• Supplied text:

# Bread in a jar -- Neat idea



## Sonya (Oct 20, 2016)

*Bread in a jar -- Neat preservation idea*

Just came across this idea and never heard of it before, but it really pretty cool and would be great if the grid was down.

Basically, fill mason jars with bread dough, bake in oven, then screw the lid on the jar so it vacuum seals as the bread cools. The recipe claims it will store for weeks in a pantry, makes sense since the oven heat would kill off most microbes and the jar would prevent a loss of moisture.

Making bread by hand is a lot of work, being able to store it for weeks without a freezer would be nice. Seems like something our forefathers would have figured out.









How To Make Delicious Bread In A Jar | The WHOot


----------



## Camel923 (Aug 13, 2014)

Good tip.


----------



## Slippy (Nov 14, 2013)

Excellent idea.



Sonya said:


> Just came across this idea and never heard of it before, but it really pretty cool and would be great if the grid was down.
> 
> Basically, fill mason jars with bread dough, bake in oven, then screw the lid on the jar so it vacuum seals as the bread cools. The recipe claims it will store for weeks in a pantry, makes sense since the oven heat would kill off most microbes and the jar would prevent a loss of moisture.
> 
> ...


----------



## Targetshooter (Dec 4, 2015)

Cool post , Thank you .


----------



## dwight55 (Nov 9, 2012)

I think it is called Boston Brown Bread, . . . but there is a molasses bread recipe out there that used to be made in a can.

I think I have the recipe somewhere, . . . I know when I saw it I meant to print it.

I love molasses, . . . so I'm about to up and try that, . . . but this one looks good too.

May God bless,
Dwight


----------



## Sonya (Oct 20, 2016)

I would think it would work for cornbread, cake/brownies, zucchini/breakfast breads etc... It would be especially good for single people or small families that want smaller portions when the mood strikes.


----------



## bigwheel (Sep 22, 2014)

Cool idea thanks. Thinkng maybe the leavening best be just right to be able to get the the lid on the jar. Or maybe you just squish it down on there it if sticks our the top? Now I am wodering how to get the bread out of the jar? Eat it with a spoon maybe? Yall drive me crazy around here sometimes.


----------



## Sonya (Oct 20, 2016)

• Supplied material:
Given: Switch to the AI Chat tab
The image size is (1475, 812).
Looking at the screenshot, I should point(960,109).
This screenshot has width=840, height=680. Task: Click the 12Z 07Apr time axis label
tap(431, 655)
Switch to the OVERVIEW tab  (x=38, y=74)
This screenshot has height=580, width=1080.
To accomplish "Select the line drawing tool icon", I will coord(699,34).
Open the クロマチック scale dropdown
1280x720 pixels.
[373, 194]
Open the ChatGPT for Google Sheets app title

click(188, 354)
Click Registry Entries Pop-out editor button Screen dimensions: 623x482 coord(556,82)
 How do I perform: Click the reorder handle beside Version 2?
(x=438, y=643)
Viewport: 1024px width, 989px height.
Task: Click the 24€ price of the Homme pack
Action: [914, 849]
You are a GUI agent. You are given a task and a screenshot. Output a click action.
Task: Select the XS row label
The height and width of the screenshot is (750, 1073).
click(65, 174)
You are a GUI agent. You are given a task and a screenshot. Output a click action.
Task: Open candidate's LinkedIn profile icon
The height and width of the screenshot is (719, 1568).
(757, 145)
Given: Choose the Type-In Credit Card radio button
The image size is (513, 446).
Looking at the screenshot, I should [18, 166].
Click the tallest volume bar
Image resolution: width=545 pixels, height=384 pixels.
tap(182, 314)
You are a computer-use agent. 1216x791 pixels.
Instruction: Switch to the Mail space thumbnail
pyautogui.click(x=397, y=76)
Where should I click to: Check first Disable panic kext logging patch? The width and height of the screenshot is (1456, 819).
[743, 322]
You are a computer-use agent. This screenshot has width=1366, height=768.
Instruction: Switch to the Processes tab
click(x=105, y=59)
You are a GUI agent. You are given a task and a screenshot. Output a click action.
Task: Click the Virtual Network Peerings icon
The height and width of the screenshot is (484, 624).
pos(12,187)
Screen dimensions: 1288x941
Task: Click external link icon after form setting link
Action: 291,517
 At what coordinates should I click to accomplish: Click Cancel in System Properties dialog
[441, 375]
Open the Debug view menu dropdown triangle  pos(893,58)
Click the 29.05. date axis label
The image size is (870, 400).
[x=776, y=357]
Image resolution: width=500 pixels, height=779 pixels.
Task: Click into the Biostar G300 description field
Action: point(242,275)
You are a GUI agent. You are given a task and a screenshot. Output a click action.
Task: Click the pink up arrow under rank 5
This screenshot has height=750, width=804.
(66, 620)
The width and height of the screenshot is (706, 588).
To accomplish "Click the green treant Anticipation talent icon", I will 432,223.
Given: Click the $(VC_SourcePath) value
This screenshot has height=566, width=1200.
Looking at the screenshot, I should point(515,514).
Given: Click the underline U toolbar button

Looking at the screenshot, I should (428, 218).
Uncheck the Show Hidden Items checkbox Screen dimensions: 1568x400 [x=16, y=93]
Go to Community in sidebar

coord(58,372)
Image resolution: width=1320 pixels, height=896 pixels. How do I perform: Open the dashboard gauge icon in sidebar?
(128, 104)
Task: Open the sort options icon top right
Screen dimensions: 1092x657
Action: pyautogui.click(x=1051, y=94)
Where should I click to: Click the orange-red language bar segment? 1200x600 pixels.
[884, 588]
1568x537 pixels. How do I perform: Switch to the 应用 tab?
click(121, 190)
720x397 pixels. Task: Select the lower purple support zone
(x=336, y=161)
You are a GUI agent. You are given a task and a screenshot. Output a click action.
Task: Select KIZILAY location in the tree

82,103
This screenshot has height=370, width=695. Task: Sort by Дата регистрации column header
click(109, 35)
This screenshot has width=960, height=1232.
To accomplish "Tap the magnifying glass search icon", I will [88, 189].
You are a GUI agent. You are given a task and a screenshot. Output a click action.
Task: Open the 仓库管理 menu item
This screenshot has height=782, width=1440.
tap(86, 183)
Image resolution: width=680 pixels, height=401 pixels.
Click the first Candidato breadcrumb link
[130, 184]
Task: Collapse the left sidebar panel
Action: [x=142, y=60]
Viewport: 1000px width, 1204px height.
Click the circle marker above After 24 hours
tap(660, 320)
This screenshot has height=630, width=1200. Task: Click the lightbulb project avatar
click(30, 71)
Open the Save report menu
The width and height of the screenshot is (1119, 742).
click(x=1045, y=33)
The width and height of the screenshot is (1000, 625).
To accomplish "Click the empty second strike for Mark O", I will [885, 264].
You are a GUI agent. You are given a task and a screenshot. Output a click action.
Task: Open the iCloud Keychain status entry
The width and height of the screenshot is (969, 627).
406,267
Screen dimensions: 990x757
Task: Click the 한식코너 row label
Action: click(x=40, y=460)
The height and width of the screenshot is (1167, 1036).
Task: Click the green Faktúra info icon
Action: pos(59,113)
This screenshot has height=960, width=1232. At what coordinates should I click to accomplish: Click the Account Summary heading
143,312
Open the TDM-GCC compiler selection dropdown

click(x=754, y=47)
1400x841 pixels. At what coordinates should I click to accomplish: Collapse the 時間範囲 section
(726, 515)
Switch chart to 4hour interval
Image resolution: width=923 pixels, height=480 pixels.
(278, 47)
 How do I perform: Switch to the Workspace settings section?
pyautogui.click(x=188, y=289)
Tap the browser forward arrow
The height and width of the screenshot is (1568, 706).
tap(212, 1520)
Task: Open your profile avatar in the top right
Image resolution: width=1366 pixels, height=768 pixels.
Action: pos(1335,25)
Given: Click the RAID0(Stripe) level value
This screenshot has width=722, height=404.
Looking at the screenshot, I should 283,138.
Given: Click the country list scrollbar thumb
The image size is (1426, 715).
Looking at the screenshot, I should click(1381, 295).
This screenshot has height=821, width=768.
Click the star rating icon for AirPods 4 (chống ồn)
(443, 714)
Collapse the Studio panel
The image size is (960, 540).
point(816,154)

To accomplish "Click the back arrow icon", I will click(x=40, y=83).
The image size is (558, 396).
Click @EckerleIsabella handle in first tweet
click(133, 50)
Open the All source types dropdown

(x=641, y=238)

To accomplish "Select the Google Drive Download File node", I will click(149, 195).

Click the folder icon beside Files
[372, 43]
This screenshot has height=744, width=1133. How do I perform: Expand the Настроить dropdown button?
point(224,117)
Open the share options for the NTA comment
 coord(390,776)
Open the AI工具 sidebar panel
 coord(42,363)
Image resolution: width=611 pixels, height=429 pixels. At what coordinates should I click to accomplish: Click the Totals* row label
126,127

• Written exercise:
Sum up the bread-in-a-jar thread in two sentences.

• Problem solution:
Sonya shares an idea of filling mason jars with bread dough, baking them, and screwing on the lids so they vacuum seal as the bread cools, which the recipe claims lets the bread store for weeks in a pantry. Other posters praise the tip, dwight55 recalls a molasses bread recipe that used to be made in a can, Sonya suggests the method could work for cornbread and other breads, and bigwheel wonders how to get the lid on and the bread out.